Independently of our focus on artificial grammar learning, our analysis of representation and its impact on learning and memory in the artificial grammar task joins with a growing effort to criticize and improve representation in models of memory more broadly. A clear distinction can be drawn between the current convolution-based model and its concatenation-based predecessor (e.g., Jamieson & Mewhort, 2009, 2010). Because concatenation encodes serial position rather than serial order information in strings, it fails to capture the information that people extract and remember about training and test strings (i.e., groups of sequences or chunks). Convolution, by contrast, encodes serial order rather than serial position information and thereby successfully captures the information that people extract and remember about training and test strings. The distinction is at the heart of our position. We presented the same training and test strings to people in the bigrams- and trigrams-encoding conditions, but they behaved differently at test depending on how we instructed their encoding. If one cannot capture differences of representation, one cannot capture artificial grammar learning.

Our examination of representation in the artificial grammar task also joins a broader and emerging theme of recent research. Jones and Mewhort (2007) developed a computational model for learning the semantic structure of English. Johns and Jones (2010) used those structured representations to show that using random vectors to represent words limits the ability to make sense of peoples’ performance in semantic memory tasks. Cox et al. (2011) made a similar argument by using holographic representation to show that modeling the orthographic structure in printed words is necessary to model peoples’ performance in word recognition (see also Hannagan et al., 2011). The work here shows that building a better representation of letter strings helps to capture peoples’ performance in an implicit learning task, an idea also explored by Dienes (1992), who compared performance in the artificial grammar task using single letters and bigrams in neural network models. Whereas a simplification of representation (i.e., use of random vectors) might have been a necessary strategy during early efforts to model memory retrieval, it is growing increasingly clear that representation is as important as retrieval and that a competent model of memory must attend to both problems.

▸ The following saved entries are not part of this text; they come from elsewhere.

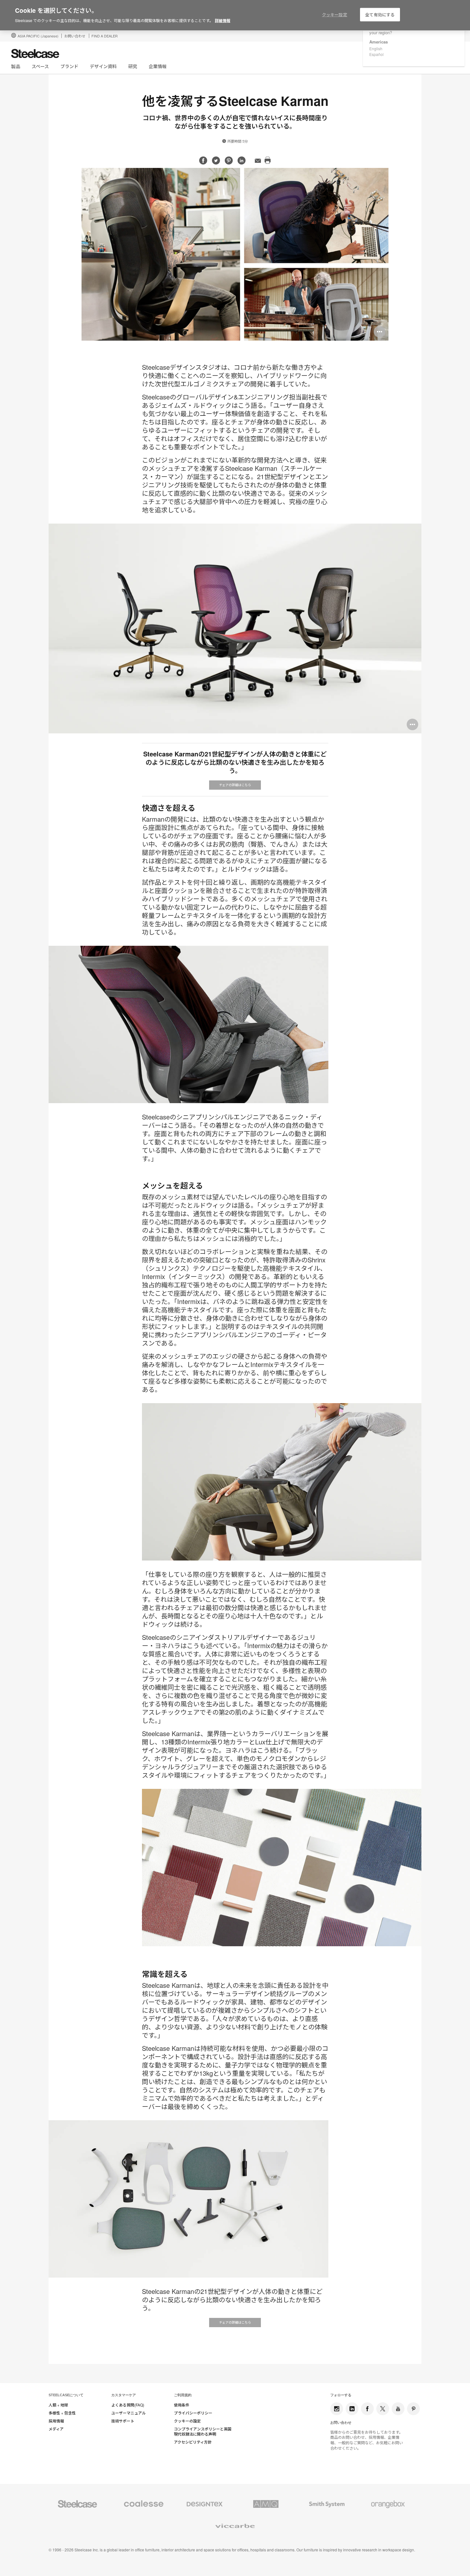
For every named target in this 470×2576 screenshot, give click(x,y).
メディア (56, 2428)
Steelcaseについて (66, 2395)
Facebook (367, 2408)
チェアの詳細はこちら (235, 785)
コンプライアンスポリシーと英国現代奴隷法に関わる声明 (202, 2431)
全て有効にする (380, 15)
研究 (132, 66)
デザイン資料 (103, 66)
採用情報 (56, 2420)
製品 (15, 66)
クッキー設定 (334, 15)
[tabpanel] (235, 254)
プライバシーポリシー (193, 2412)
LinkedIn (352, 2408)
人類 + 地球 (58, 2404)
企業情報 (158, 66)
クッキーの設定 (187, 2420)
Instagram (336, 2408)
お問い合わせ (74, 35)
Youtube (398, 2408)
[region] (235, 15)
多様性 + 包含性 (62, 2412)
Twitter (382, 2408)
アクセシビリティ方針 (193, 2442)
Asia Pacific (38, 35)
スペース (40, 66)
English (375, 48)
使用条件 (181, 2404)
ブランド (69, 66)
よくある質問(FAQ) (127, 2404)
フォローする (340, 2395)
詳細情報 (222, 20)
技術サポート (122, 2420)
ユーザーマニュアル (128, 2412)
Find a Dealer (104, 35)
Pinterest (413, 2408)
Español (376, 54)
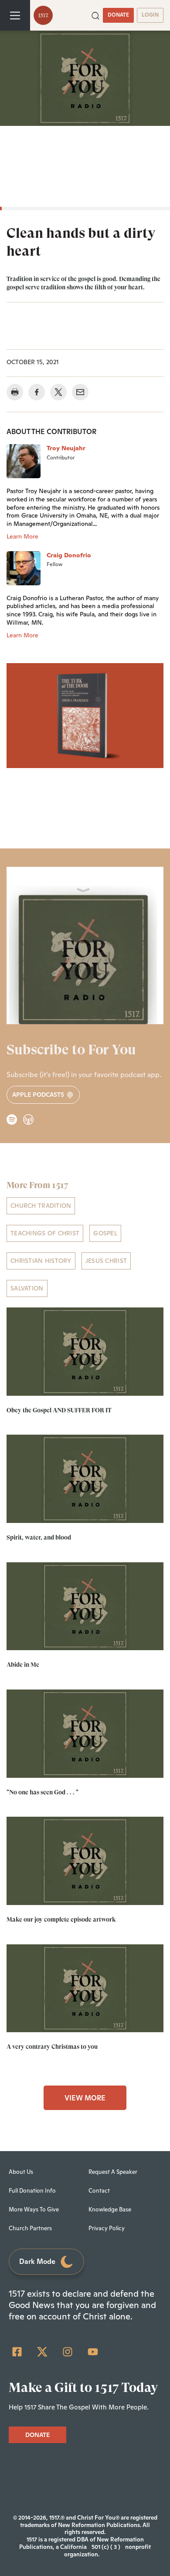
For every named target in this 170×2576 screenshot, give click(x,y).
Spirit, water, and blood (39, 1537)
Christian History (40, 1261)
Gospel (105, 1233)
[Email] (80, 392)
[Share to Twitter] (58, 392)
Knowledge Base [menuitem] (109, 2209)
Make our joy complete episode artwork (61, 1919)
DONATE (118, 14)
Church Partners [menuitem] (30, 2228)
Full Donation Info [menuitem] (32, 2190)
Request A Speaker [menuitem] (112, 2172)
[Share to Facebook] (36, 392)
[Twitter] (42, 2351)
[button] (95, 15)
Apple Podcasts (39, 1095)
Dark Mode (37, 2261)
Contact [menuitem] (99, 2190)
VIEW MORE (85, 2098)
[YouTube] (93, 2351)
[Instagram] (67, 2351)
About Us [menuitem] (21, 2172)
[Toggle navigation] (15, 15)
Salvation (27, 1288)
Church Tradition (40, 1206)
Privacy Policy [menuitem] (106, 2228)
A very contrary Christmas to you (52, 2046)
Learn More (22, 536)
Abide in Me (23, 1664)
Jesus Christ (106, 1261)
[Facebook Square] (17, 2351)
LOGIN (150, 14)
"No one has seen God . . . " (42, 1792)
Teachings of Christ (44, 1233)
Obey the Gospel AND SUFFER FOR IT (59, 1410)
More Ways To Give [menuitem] (34, 2209)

Throughout this article and elsewhere (see Jamieson & Mewhort, 2005, 2009, 2010, 2011), we have argued for a retrospective account of performance in the artificial grammar task, in which participants infer the grammaticality of a test item by its similarity to memory for training exemplars. The position contrasts with the implicit learning view, in which the cognitive system abstracts the grammar prospectively in anticipation of future need. Redington and Chater (2002) previously underscored the same distinction in terms of lazy versus eager learning. Lazy learning is passive and involves storage of experiences and generalization of those experiences to new situations at test (e.g., judgments of grammaticality). Eager learning, on the other hand, is active and involves extraction of statistical regularities at study in service of unknown future goals.

We cannot help but see performance in the judgment-of-grammaticality and string completion tasks to be a lazy and retrospective process. At training, participants store the training items. At test, participants use their memory of the training items to answer the odd questions put to them. It is difficult for us to imagine how an eager learning system would know to extract a grammar in anticipation of something so unusual as a judgment-of-grammaticality task. Our computational model of performance shows that lazy and retrospective exemplar-based inference is sufficient to make sense of the empirical data.